When it looked like the open-access rules wouldn't have any effect, and that the auction for the licenses with them wouldn't attract enough buyers to hit that $4.6 billion reserve price, Verizon went the politically and PR-expedient route and voiced its support for them. Now that it looks like Google's going to be ready to pounce on the spectrum and pay the reserve price, Verizon contends the rules are illegal. Without the involvement of Google or another deep-pocketed bidder, Verizon could wait for the auction to restart without the rules, then pick up the spectrum free from the open-access rules. Since it looks like Google will bid up to the reserve price, Verizon faces the prospect of getting caught in a bidding war with the company, and should it win, it would have to operate any network in the spectrum with the open-access rules -- which it clearly doesn't want to do.


Reader Comments (rss)

(Flattened / Threaded)

  1.  
    identicon
    Rod, Sep 14th, 2007 @ 3:11am

    Open-Access Wireless

    I can not see how Version, Sprint, AT&T, and others can legitimately say that allowing connection of any compatible phone, software, ring tone, browser, etc can possibly degrade anything other than their “bottom-line profit”. Open access for devices, software, etc is an accepted practice in Europe and has been for years. Customer choice is needed especially in those areas where one Major Carrier has exclusive coverage. This forces consumers into a Take-It or Leave-It choice for quality of their wireless experience. In the past when the AT&T was the monopoly telephone carrier they used the same argument to keep non-AT&T equipment off the telephone lines. It was only after these self-serving equipment policies were removed did the telecommunications industry blossom. It is about time, politicians, government agencies, and most importantly the public force these Wireless Giants to be responsive and customer oriented in this Government Controlled Medium. After all the airwaves belong to the public, we should be given choice in their use.

     

    reply to this | link to this | view in thread ]

  2.  
    identicon
    garryh, Sep 14th, 2007 @ 3:33am

    This is why net netrality is so important

    Verizon and the other big carriers who are already too big and too profitable (has you looked at your cell and land line bills lately). I mean one mass production rolls out and fiber and wireless towers are up and operating the real cost of running the networks pales incomparison to the revenue they are bringing in. I don't my profit margins, I mean it is the American way, but so is anti-trust, and free airwaves (or at least they used to be free).
    People should just boycott or reduce services with Verizon, while letting them know that it is because of their unAmerican activities that those services are being reduced or boycotted.

     

    reply to this | link to this | view in thread ]

  3.  
    identicon
    jond, Sep 14th, 2007 @ 5:54am

    700Mhz

    while I detest the positions of Verizon and ATT, their actions are hardly surprising. They will do anything and say anything to protect their businss model which depends on them being gatekeepers not only of wireless and Internet access for consumers and businesses, but also for device makers. They have considerable power and will naturally do whatever it takes to protect their positions. I wish them no luck.

     

    reply to this | link to this | view in thread ]

  4.  
    identicon
    RandomThoughts, Sep 14th, 2007 @ 6:00am

    I think the net neutrality issue is much more important to the carriers than the open access by devise one is. Most handsets are subsidized by the carrier to get someone to sign up, so they are not making their money on the handsets.

     

    reply to this | link to this | view in thread ]

  5.  
    identicon
    Sanguine Dream, Sep 14th, 2007 @ 6:29am

    Re: Open-Access Wireless

    The reason you cannot see it is because when they do make such claims they are basing their points on manipulated data and outright lying.

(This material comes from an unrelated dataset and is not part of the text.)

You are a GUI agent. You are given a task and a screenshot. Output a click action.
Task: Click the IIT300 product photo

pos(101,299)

    And I fully agree that open access would promote competition which would in turn promote innovation and progress. But since the corporate mentality is that a innovation costs too much they have decided to depend on locking down networks/content/access and government assistance to maintain their chokehold.

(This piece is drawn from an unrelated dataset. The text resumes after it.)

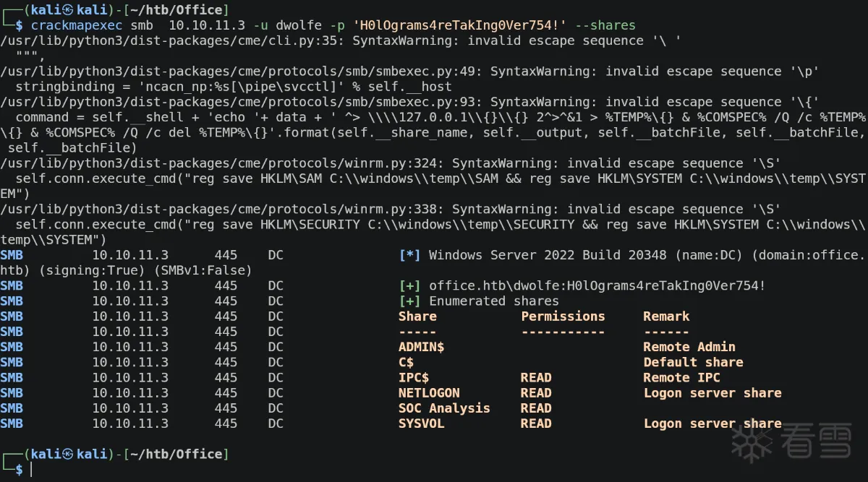Click the Remark column header
This screenshot has height=482, width=868.
click(x=666, y=317)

    The major telcos are very similar to the RIAA/MPAA's constant whinning and attempts to have the law rewritten in their favor. And just like the RIAA/MPAA they are afraid of competition. In the ideal free market (the one that big business likes to cherry pick ideas from) Verizon would just put its technology where it's mouth is and outperform Google and anybody else that came along to challenge them. But since there are almost no true free markets in America these...

     

    reply to this | link to this | view in thread ]

  6.  
    identicon
    Dan, Sep 14th, 2007 @ 7:20am

    It appears Version's reason for suing is basically "we don't like the rules, so change them."

     

    reply to this | link to this | view in thread ]

  7.  
    identicon
    Woadan, Sep 14th, 2007 @ 7:43am

    I used to work for Verizon (pre-GTE and pre-NYNEX mergers, and through both mergers).

    I think both issues bother them.

    They want to control the devices because they can then control what things you do without additional fees, and then collect the additional fees for anything else, if they even want to allow it at all.

    They don't want net neutrality because it means they can't charge extra tolls.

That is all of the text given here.